━━━━━ EXTRAIT DU TEXTE

Une nouvelle estimation de la «surmortalité» mondiale des décès causés par le coronavirus dresse un portrait vraiment déchirant de l’état réel de la pandémie en cours. Alors que le bilan officiel de la pandémie fait état de plus de 3,26 millions de morts dans le monde, l’étude estime le nombre de morts à 6,93 millions.
L’étude a été réalisée par l’Institut de métrologie sanitaire et d’évaluation (Institute for Health Metrics and Evaluation – IHME), un centre de recherche de l’université de Washington. Tout au long de la pandémie, le Dr Chris Murray et son équipe ont cherché à utiliser des méthodes numériques pour suivre et prévoir les cas et les décès causés par la pandémie, et ils sont souvent cités par divers organismes et départements du gouvernement des États-Unis.
Toutefois, comme le notent les auteurs, ces rapports, fondés sur des statistiques enregistrées officiellement, sont par nature des sous-estimations. La quantité de tests et de rapports sur les décès dans les pays, ainsi que dans les États et les provinces de ces pays, évolue dans le temps et varie considérablement d’un pays à l’autre. Les cas déclarés sont également sujets à des manipulations pour des raisons politiques.

━━━━━━━━━━

* **VOTRE TÂCHE**
Recopiez l'extrait sur la surmortalité due au coronavirus, de « Une nouvelle estimation » jusqu'à « à 6,93 millions. », en substituant « crise sanitaire » à « pandémie ». Fondez-vous uniquement sur l'extrait.

━━━━━ EXTRAITS DE DONNÉES

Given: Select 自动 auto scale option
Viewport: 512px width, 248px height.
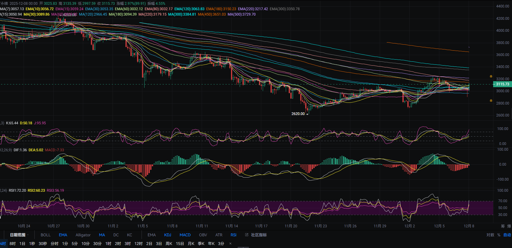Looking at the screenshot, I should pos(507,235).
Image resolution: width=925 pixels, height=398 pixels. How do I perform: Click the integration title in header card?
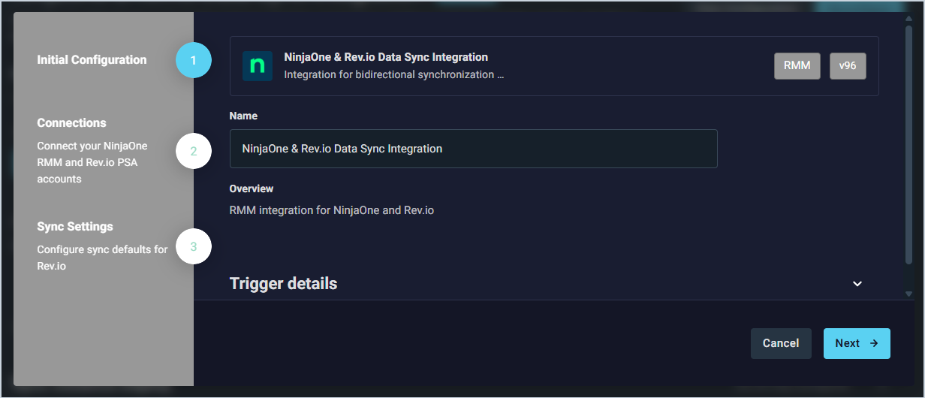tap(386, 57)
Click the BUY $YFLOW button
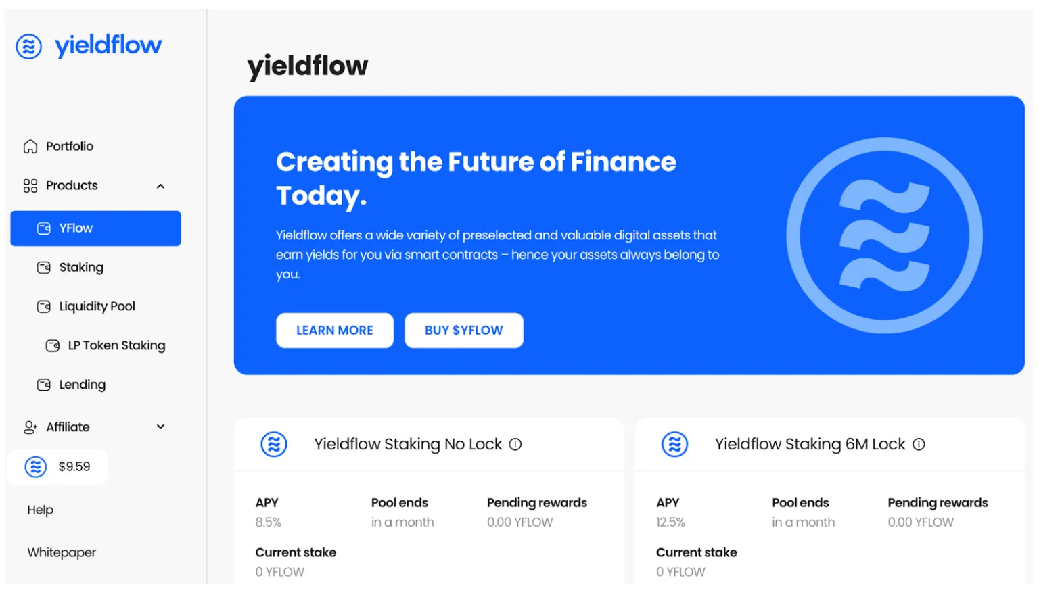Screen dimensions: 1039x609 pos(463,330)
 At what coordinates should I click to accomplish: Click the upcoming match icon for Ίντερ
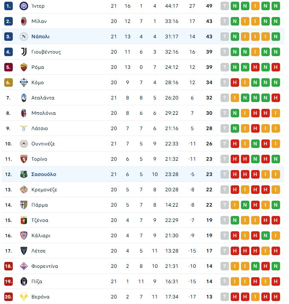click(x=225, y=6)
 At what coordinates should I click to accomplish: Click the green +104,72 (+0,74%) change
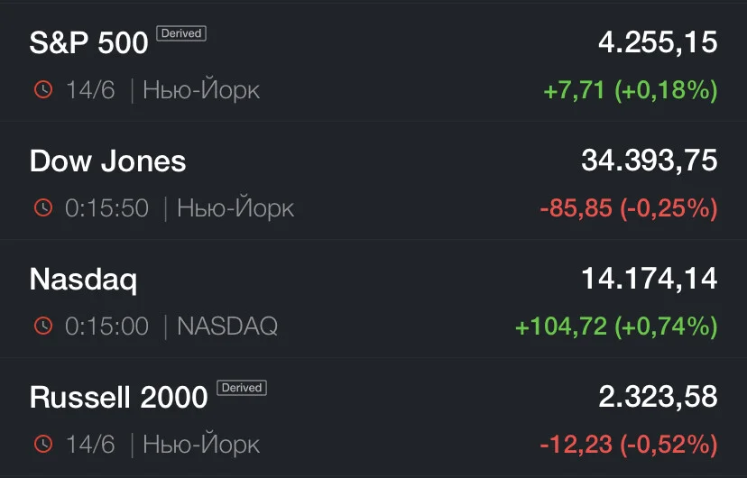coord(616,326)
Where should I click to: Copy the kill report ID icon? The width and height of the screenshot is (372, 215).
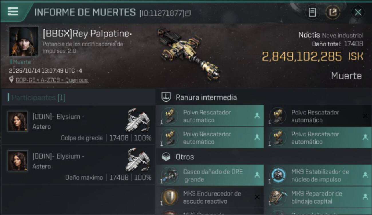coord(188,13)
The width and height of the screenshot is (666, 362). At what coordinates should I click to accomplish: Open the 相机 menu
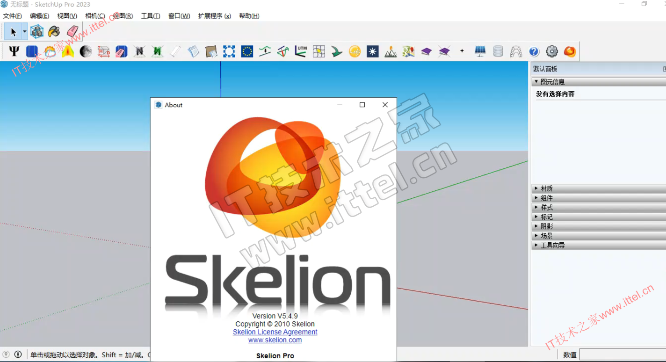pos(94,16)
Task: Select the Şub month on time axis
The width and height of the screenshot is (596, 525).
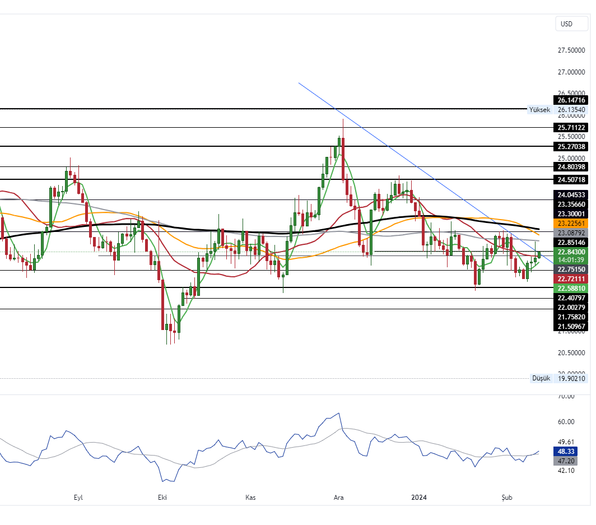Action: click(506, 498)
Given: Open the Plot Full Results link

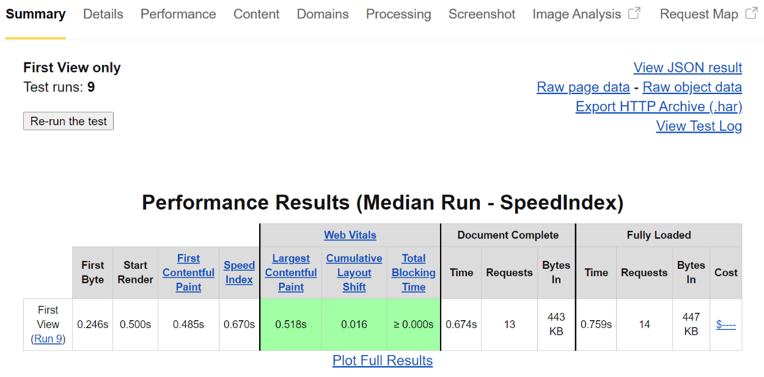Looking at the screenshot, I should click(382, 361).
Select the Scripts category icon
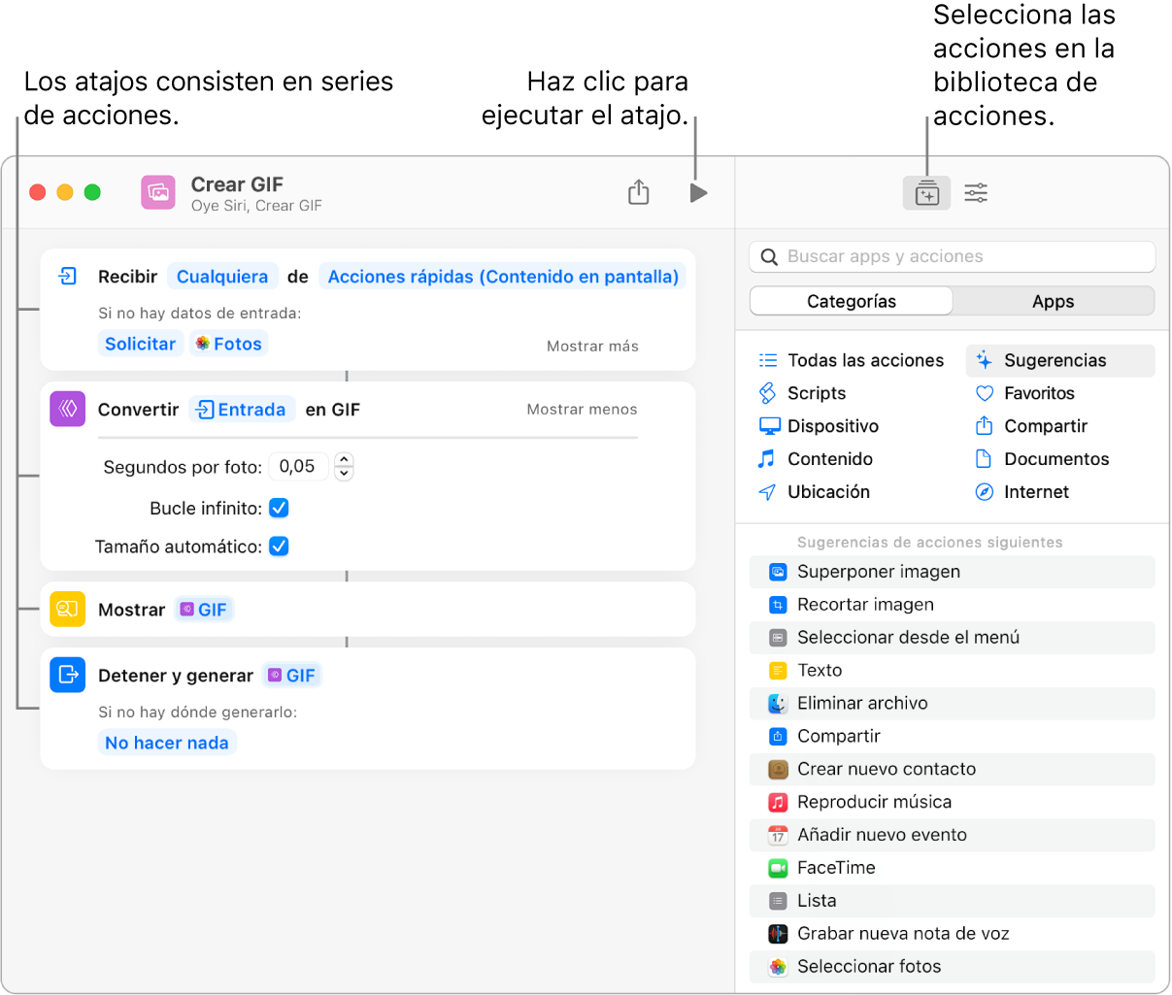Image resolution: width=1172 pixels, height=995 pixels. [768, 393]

━━━━━━━━━━
━━━━━ EXTRAITS DE DONNÉES

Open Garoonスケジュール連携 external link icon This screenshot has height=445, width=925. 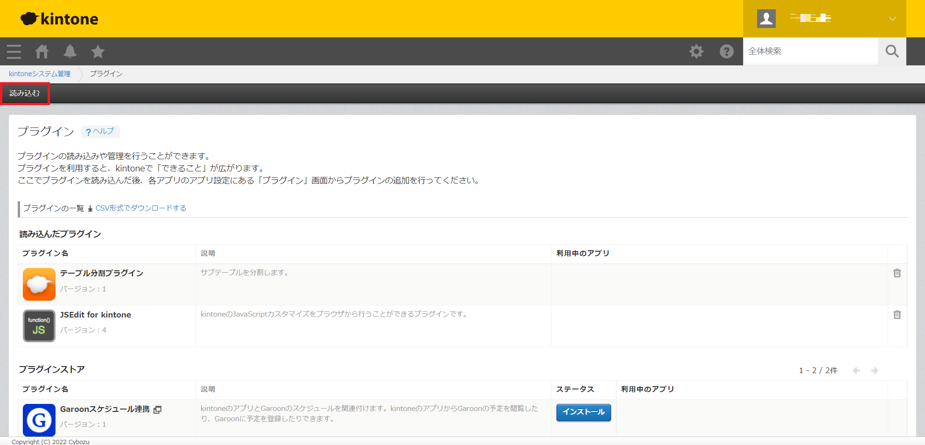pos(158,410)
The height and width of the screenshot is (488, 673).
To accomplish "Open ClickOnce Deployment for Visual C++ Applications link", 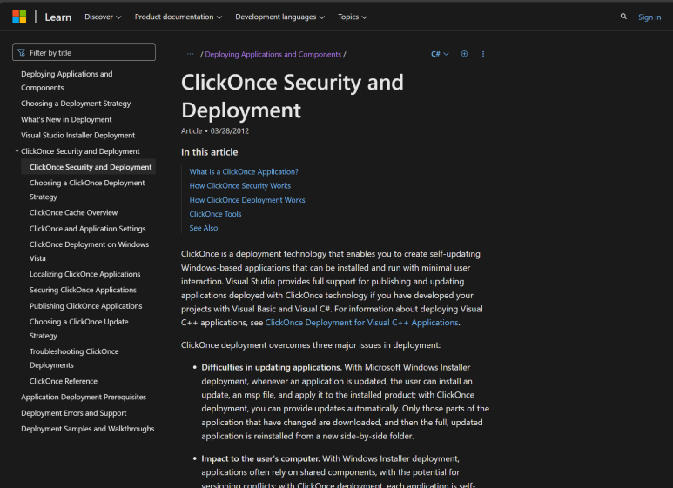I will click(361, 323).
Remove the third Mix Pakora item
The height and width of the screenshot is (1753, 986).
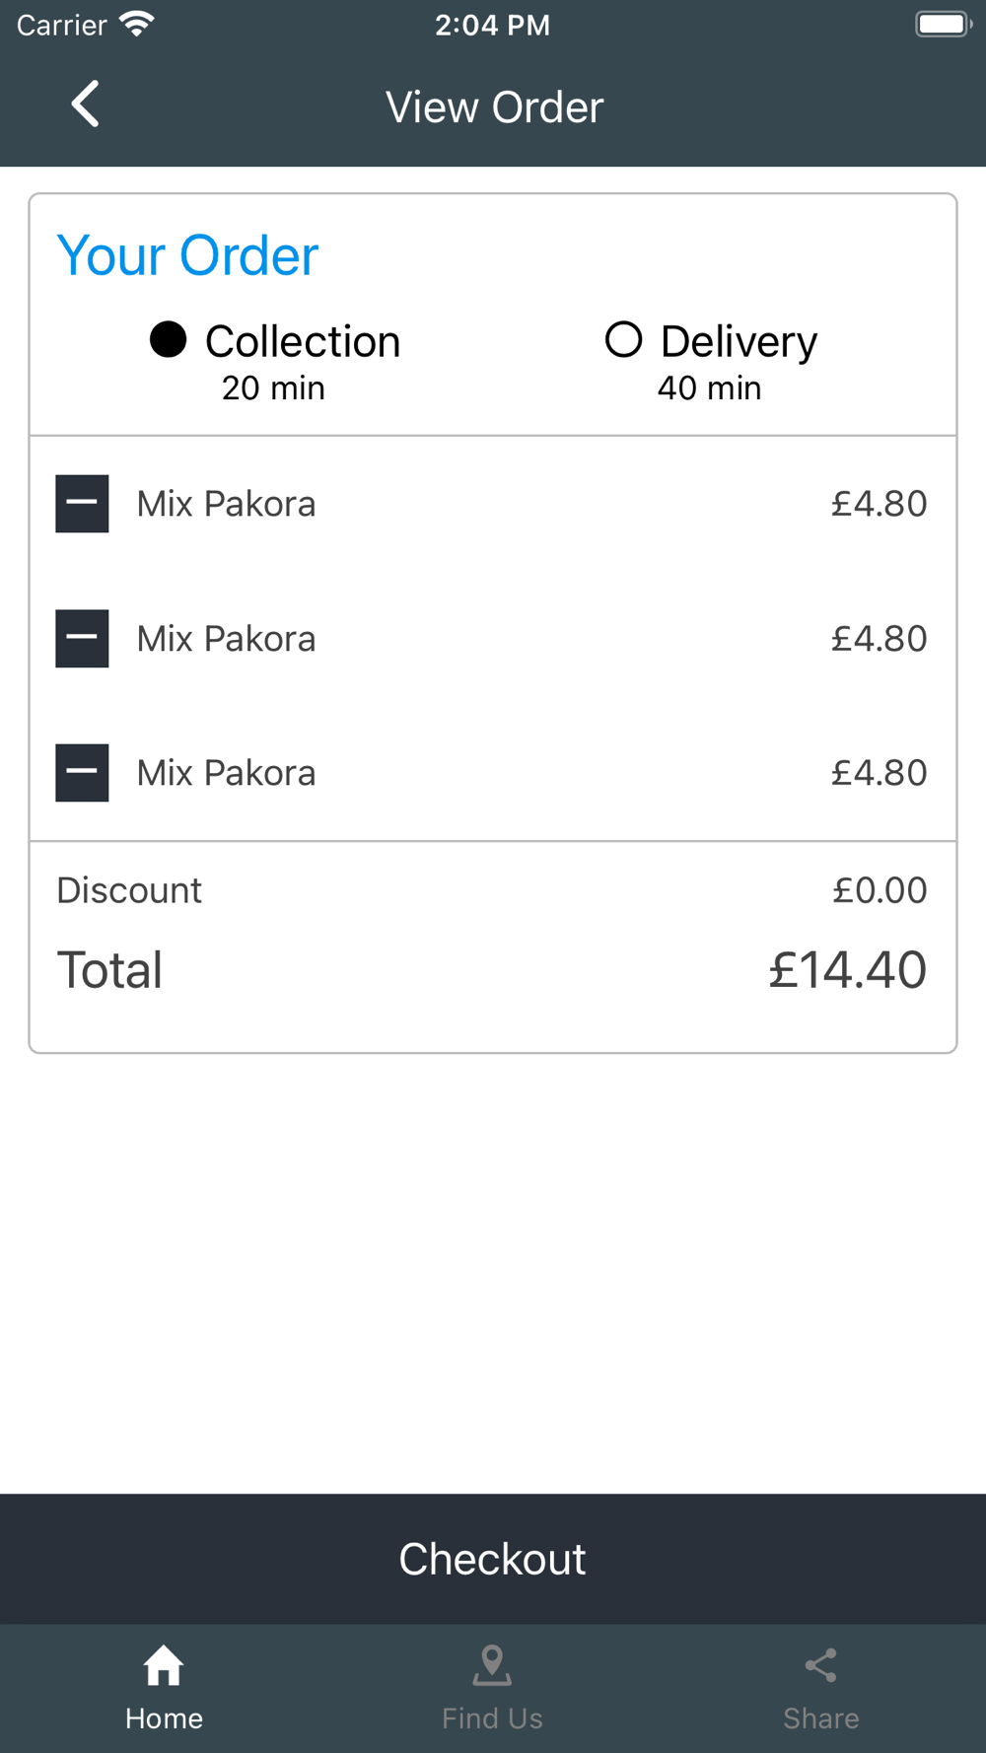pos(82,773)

━━━━━━━━━━

* **RÉPONSE ATTENDUE**
Une nouvelle estimation de la «surmortalité» mondiale des décès causés par le coronavirus dresse un portrait vraiment déchirant de l’état réel de la crise sanitaire en cours. Alors que le bilan officiel de la crise sanitaire fait état de plus de 3,26 millions de morts dans le monde, l’étude estime le nombre de morts à 6,93 millions.